How to split a huge xml-file to smaller files after nth occurrence of certain tag?

Question

I have a 30 GB xml-file, and I would like to split it to smaller files.

The data in the file is like this:

<film>.....</film>
.
.
.
.
.
.
<film>.....</film>

I could use "split -l" but the problem is that some film-elements contain text-data with line breaks. So one film-element may take more than one line.

What I would like to do is to split it so that each new smaller file would contain for example 3000 film-elements. So it should split it after every 3000th film-tag...

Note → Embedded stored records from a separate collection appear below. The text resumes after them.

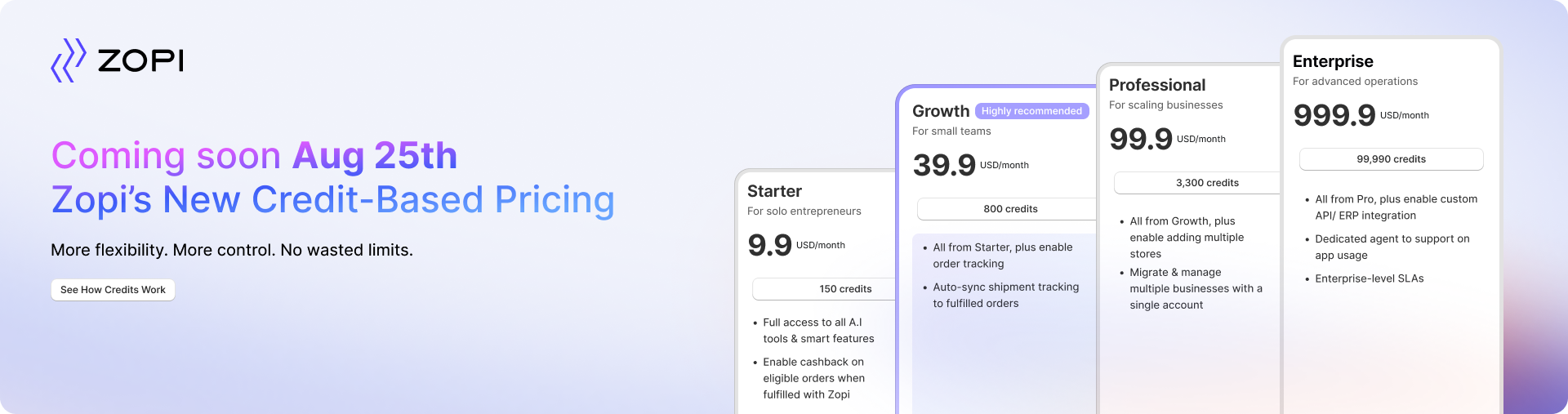
Task: Click the 150 credits box
Action: 825,289
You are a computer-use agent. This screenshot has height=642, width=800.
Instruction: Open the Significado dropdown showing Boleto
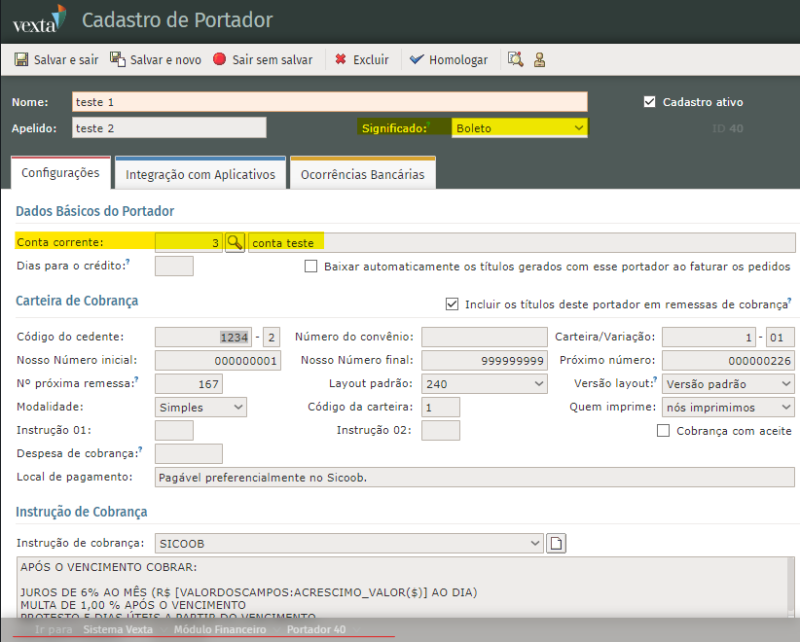[518, 128]
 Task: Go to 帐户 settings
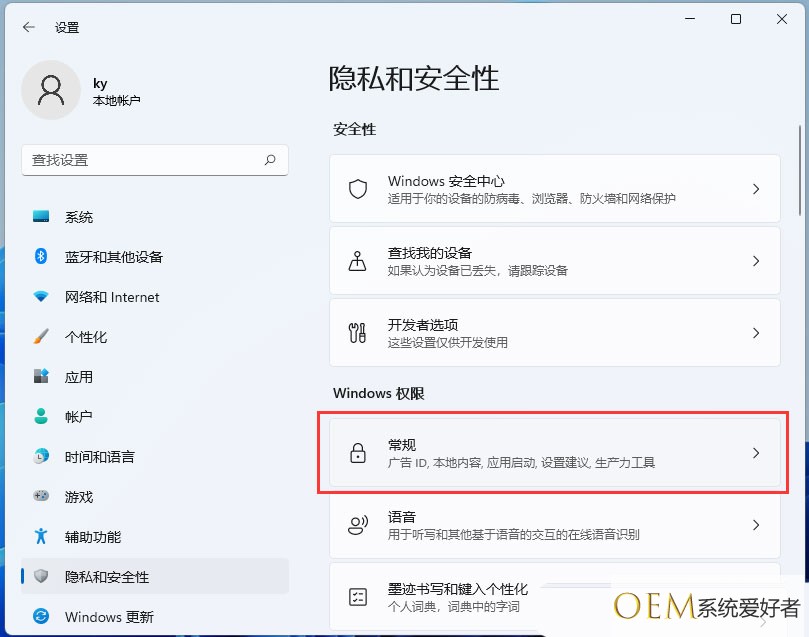coord(78,417)
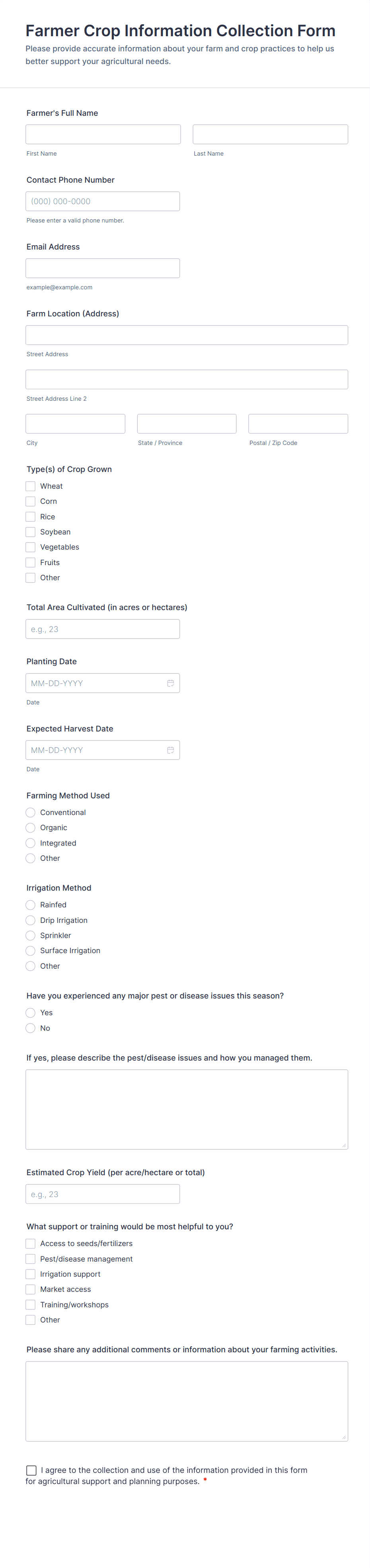Open the Planting Date calendar icon

[x=170, y=683]
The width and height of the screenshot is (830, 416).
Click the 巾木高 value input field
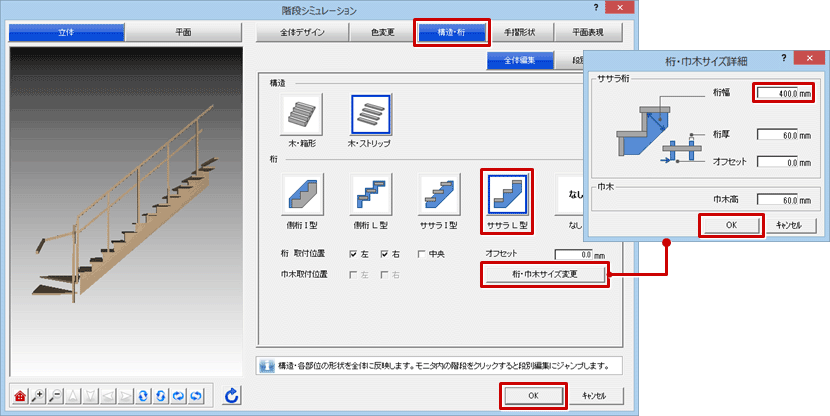[x=785, y=200]
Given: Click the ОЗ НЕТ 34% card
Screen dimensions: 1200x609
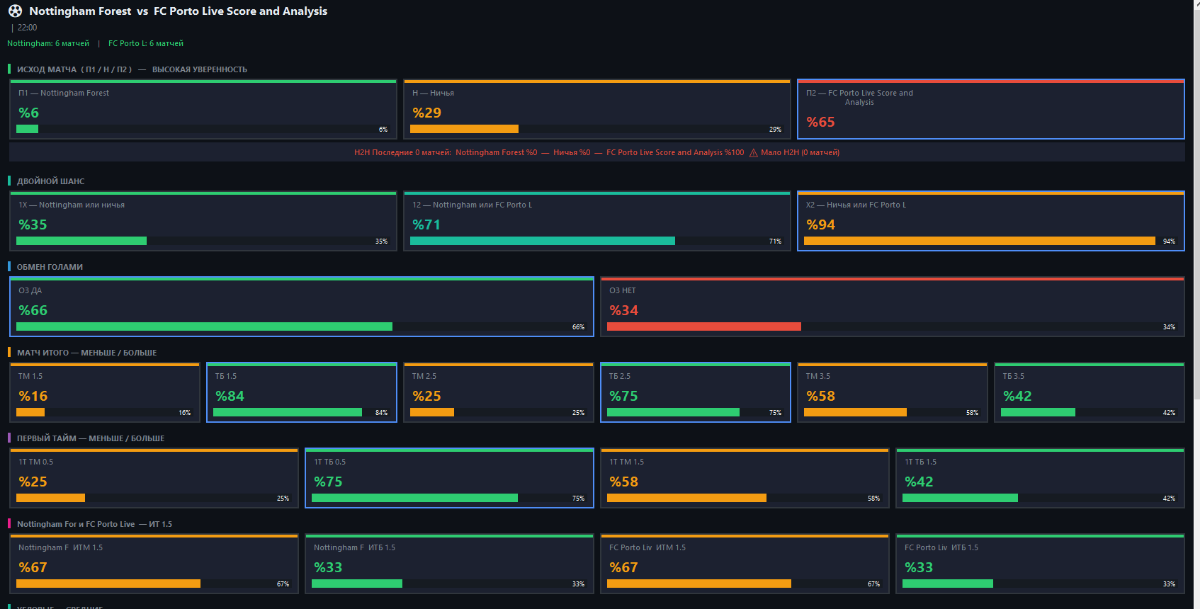Looking at the screenshot, I should (892, 307).
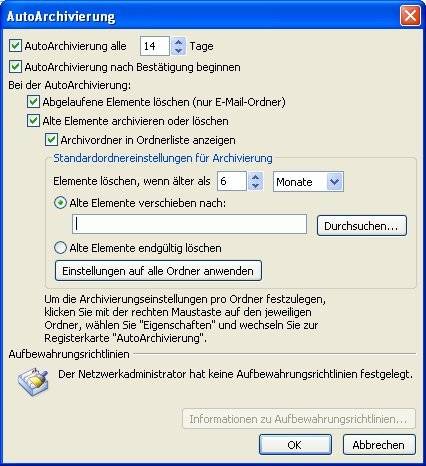Toggle 'Abgelaufene Elemente löschen' checkbox

tap(33, 102)
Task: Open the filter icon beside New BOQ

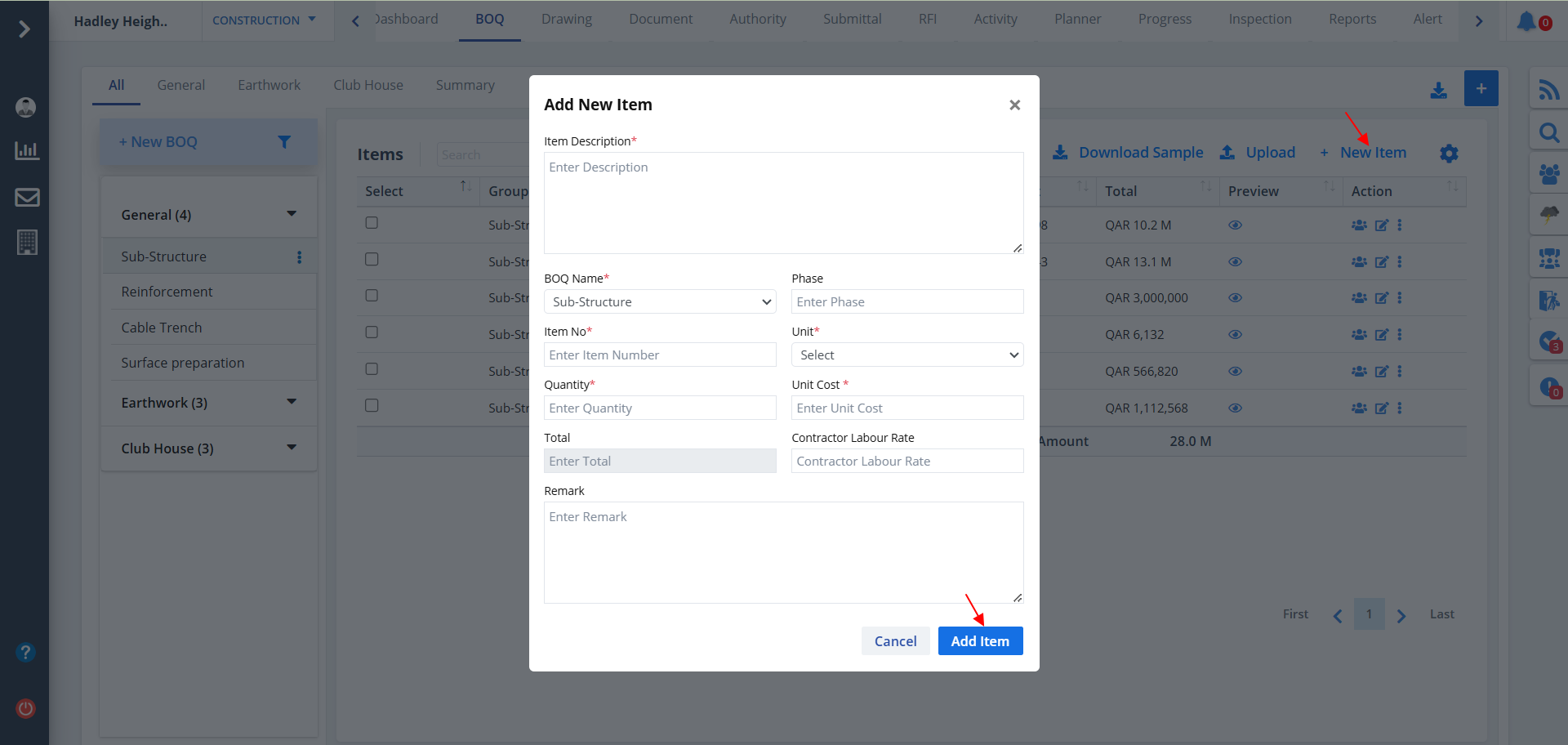Action: point(284,142)
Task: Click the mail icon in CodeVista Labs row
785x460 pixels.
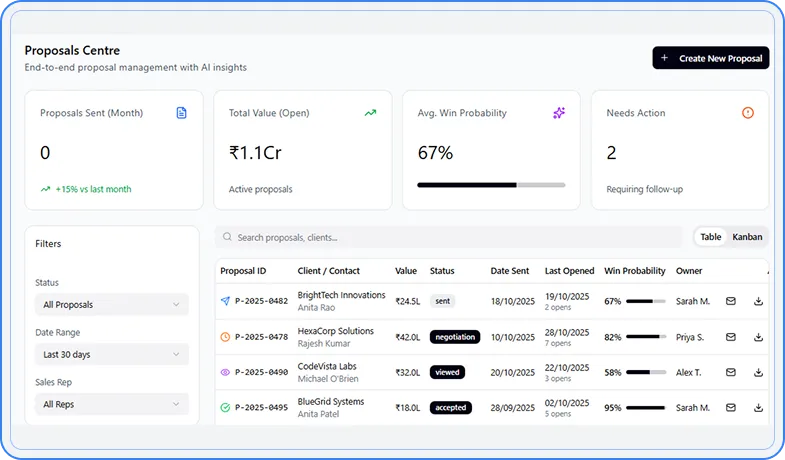Action: click(x=731, y=372)
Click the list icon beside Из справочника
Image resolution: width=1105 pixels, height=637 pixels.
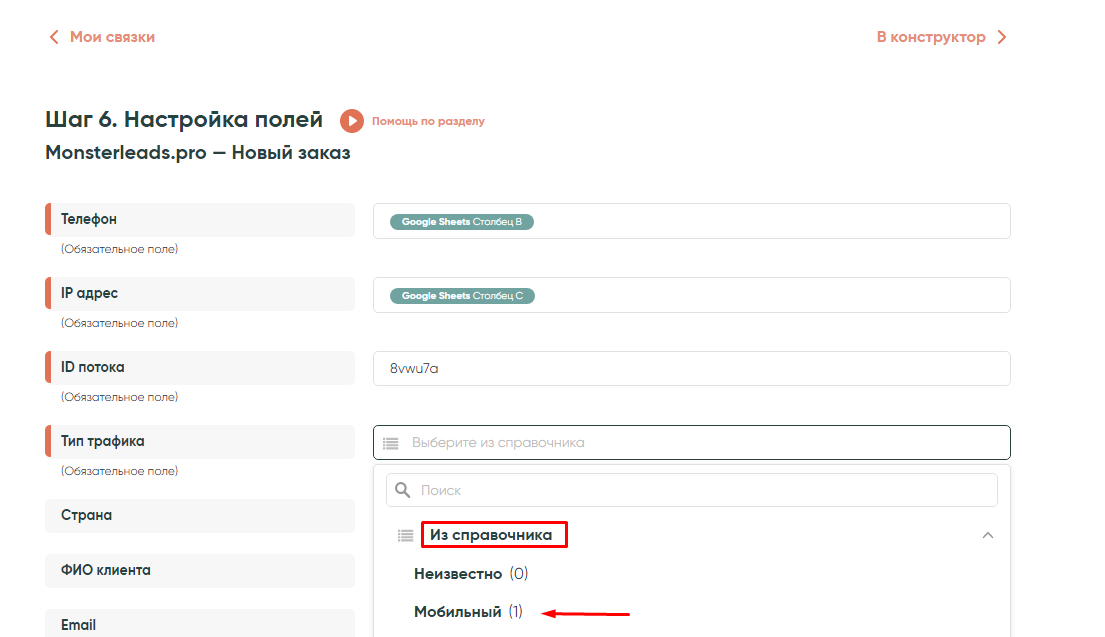[x=405, y=535]
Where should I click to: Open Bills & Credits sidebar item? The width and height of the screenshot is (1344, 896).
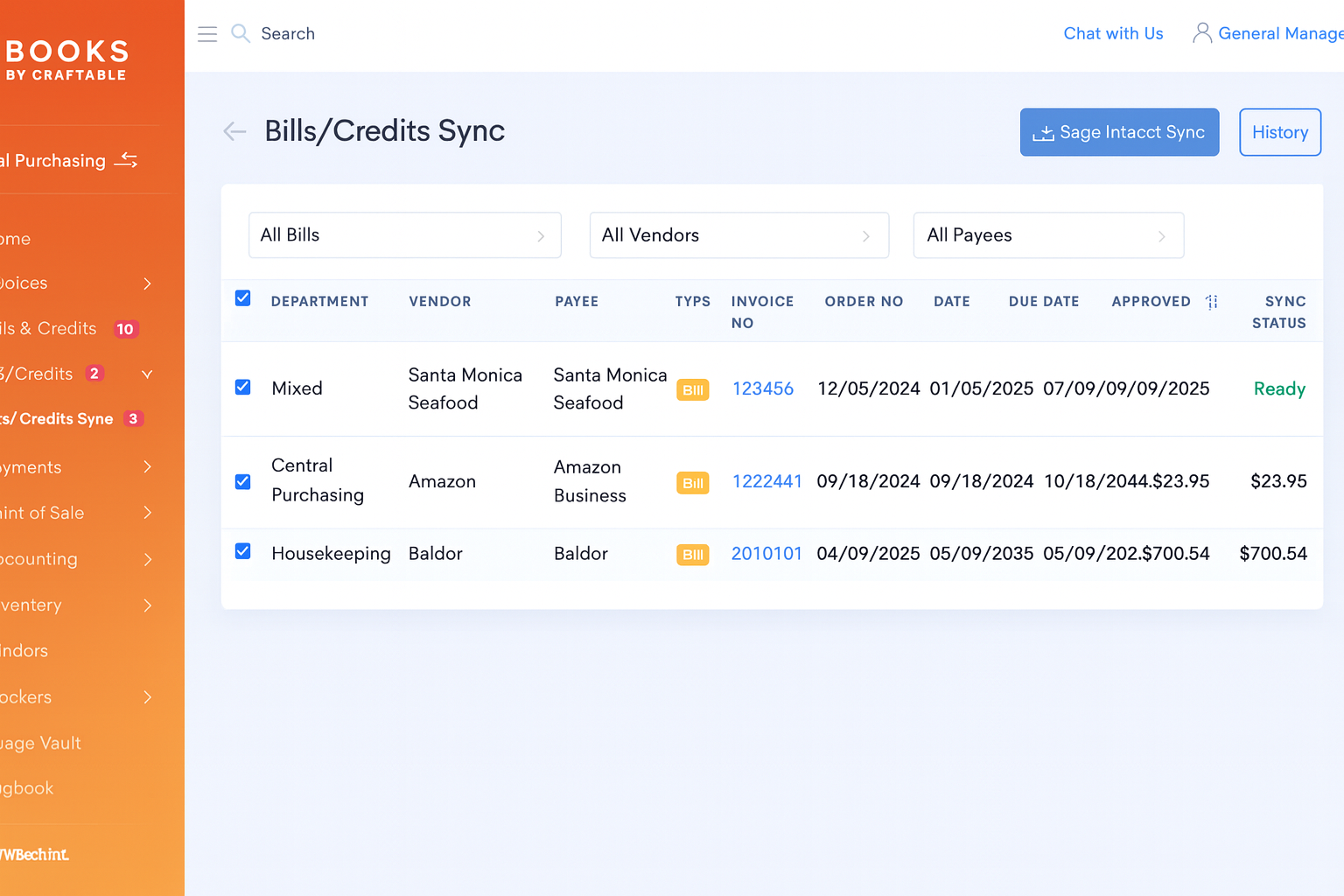pyautogui.click(x=52, y=328)
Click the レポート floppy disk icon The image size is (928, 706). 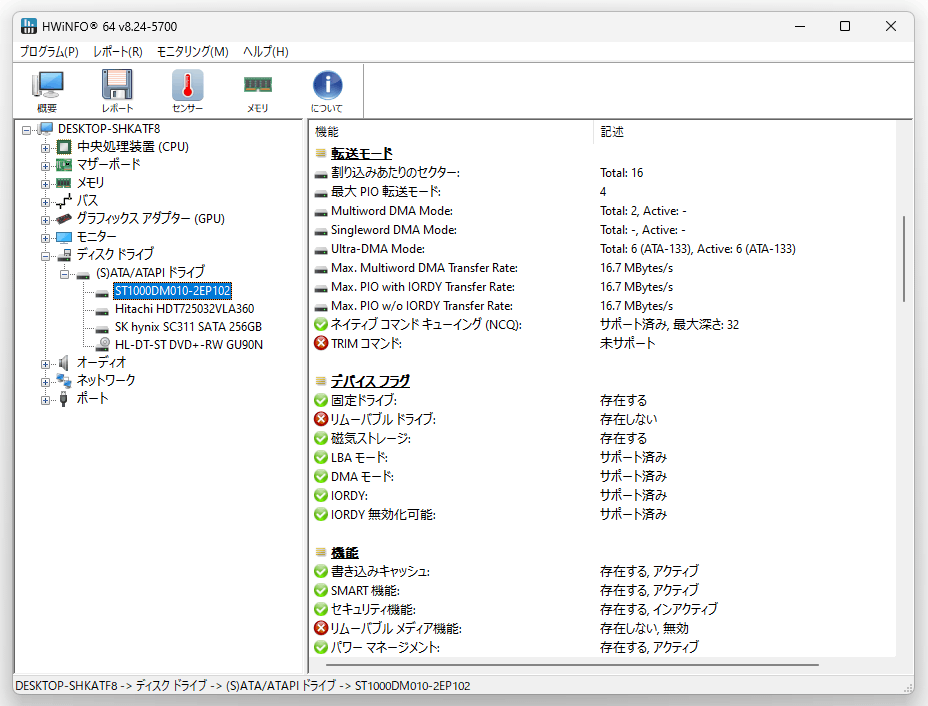pyautogui.click(x=117, y=91)
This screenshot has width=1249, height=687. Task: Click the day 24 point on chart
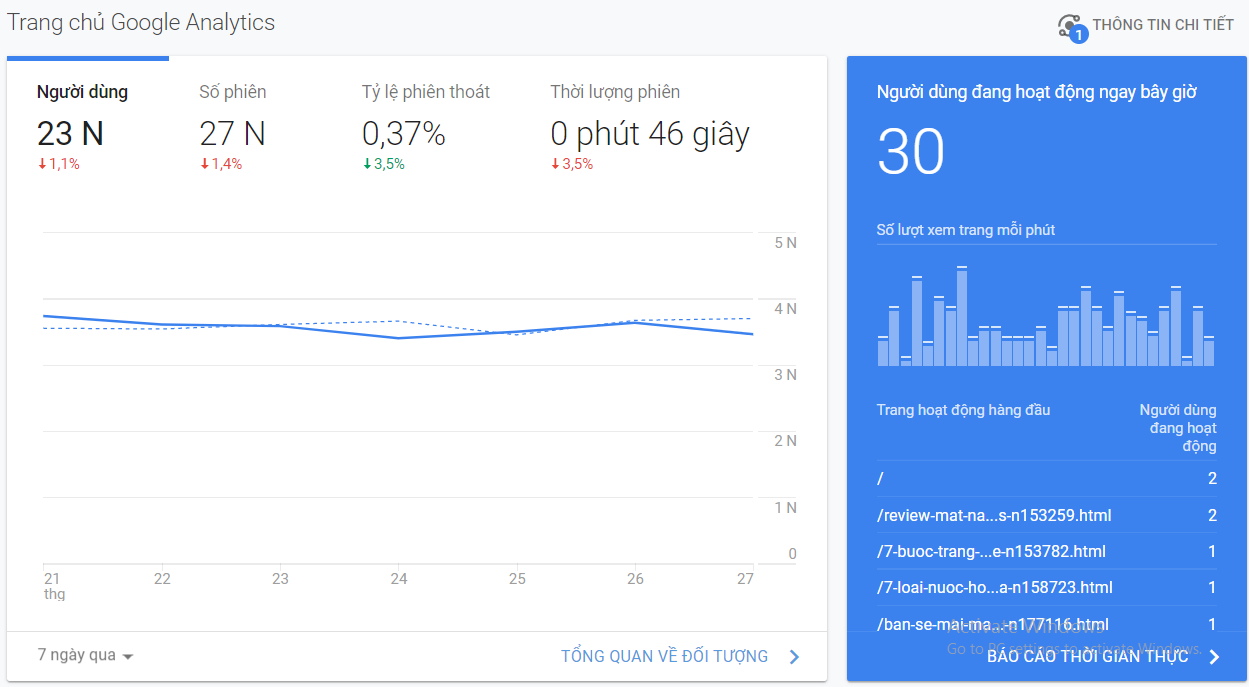[399, 338]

I am using Mac OS X and I would like to have an awk solution.

I tried to use this split file on Nth occurrence of delimiter but didn't succeed... It didn't split the files after ending film-tags...

gawk **IS** an awk, just like every tool named awk as is some variant (awk, nawk, tawk, mawk, gawk, /usr/xpg4/bin/awk, etc...) so saying "it's awk not gawk" doesn't really make sense. Can you install gawk? You're missing a ton of extremely useful functionality without it. [edit] your question contain concise, testab;e sample input and expected output so we can start to help you. Replace all those `...`s with truly representative sample values and if you have to deal with line breaks in some locations, include those in your samples. — Ed Morton, Mar 23 '17 at 21:30

score 3 · Answer 1 · answered Mar 23 '17 at 21:43

3

A job for streaming XSLT 3.0:

<xsl:transform version="3.0" xmlns:xsl="http://www.w3.org/1999/XSL/Transform">
  <xsl:mode streamable="true" on-no-match="shallow-copy"/>    
  <xsl:template match="/*">
    <xsl:for-each-group select="*" group-adjacent="(position()-1) idiv 3000">
      <xsl:result-document href="chunk{position()}.xml">
        <xsl:copy>
          <xsl:copy-of select="."/>
        </xsl:copy>
      </xsl:result-document>
    </xsl:for-each-group>
  </xsl:template>
</xsl:transform>

This is going to be much more robust than an awk solution because it actually parses the XML so it guarantees well-formed input and well-formed output. When you're processing 30Gb, you can't check the output by hand, so there's a grave danger of undetected garbage if you fail to anticipate everything that can arise in the input (e.g. a film with "film" in its title). So working properly on the structure of the markup is much safer.

The other thing is that if your input is well-formed XML, it has a wrapper element around the <film> elements, and if the output is to be processed as XML, it will need a similar wrapper element. The XSLT solution handles this for free.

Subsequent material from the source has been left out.